When I finished it, I gave it to a few trusted friends who loved it. But it was a little close to home, maybe too close. It was hard to think about the inevitable rejection because the themes running through it were like a river reflecting my own life. So I didn't really send it out much. I left it to sit while I went on to write a bunch of romantic comedies that were light and fun. I love the rom. coms, they have a cheery place in my heart (and I hope in yours, too), but let's face it, they didn't dive deep. They didn't ask of me as much as this much more serious book had.

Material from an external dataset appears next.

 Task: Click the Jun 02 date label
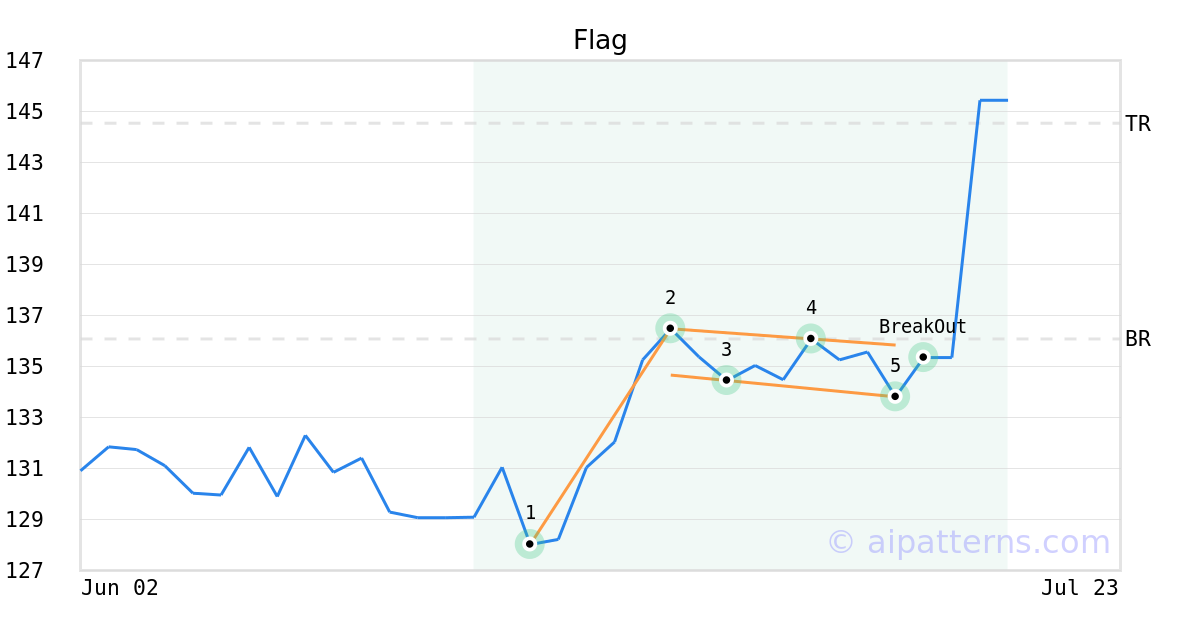pos(120,588)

Fast forward a bunch of years. I had begun publishing with several small presses. One of them, Turquoise Morning Press, had taken on another women's fiction I'd written, Dancing in the White Room. I got to work on the book with Karen Block, a great editor who helped bring that book to it's full potential. And it felt like time to bring The Tender Bonds out from under the covers. Karen loved the book from the start. We worked on it for several months and it was released in May of 2015.
TMP, like many small publishers, wasn't doing well. In September of 2015 they closed their doors. And the book was returned to the unpublished work file on my computer. The publisher was nothing but fair about giving the rights to stories back to her authors. She even gave us the rights to covers, which is a step beyond what was necessary and a very generous thing to do. Karen wrote to say I should get the books back out. But I was heartbroken. It was hard to look forward. I hadn't sold more than a few copies and I began to wonder if the whole endeavor was worthwhile.
There is a difference, though, between writing and publishing. I wrote this book for myself, in the hopes that it would touch others. Patty's journey is something I believe is universal, her need for connection and for belonging something we all feel, her need to forgive even when it was hard something we all face. And so I have republished it under my own name.
Though of course I hope the book is well read and well received, I may well only sell a few copies. Let them be to readers who need to hear Patty's story. If it touches you, dear reader, this book's long journey into your hands and your heart will have been worthwhile.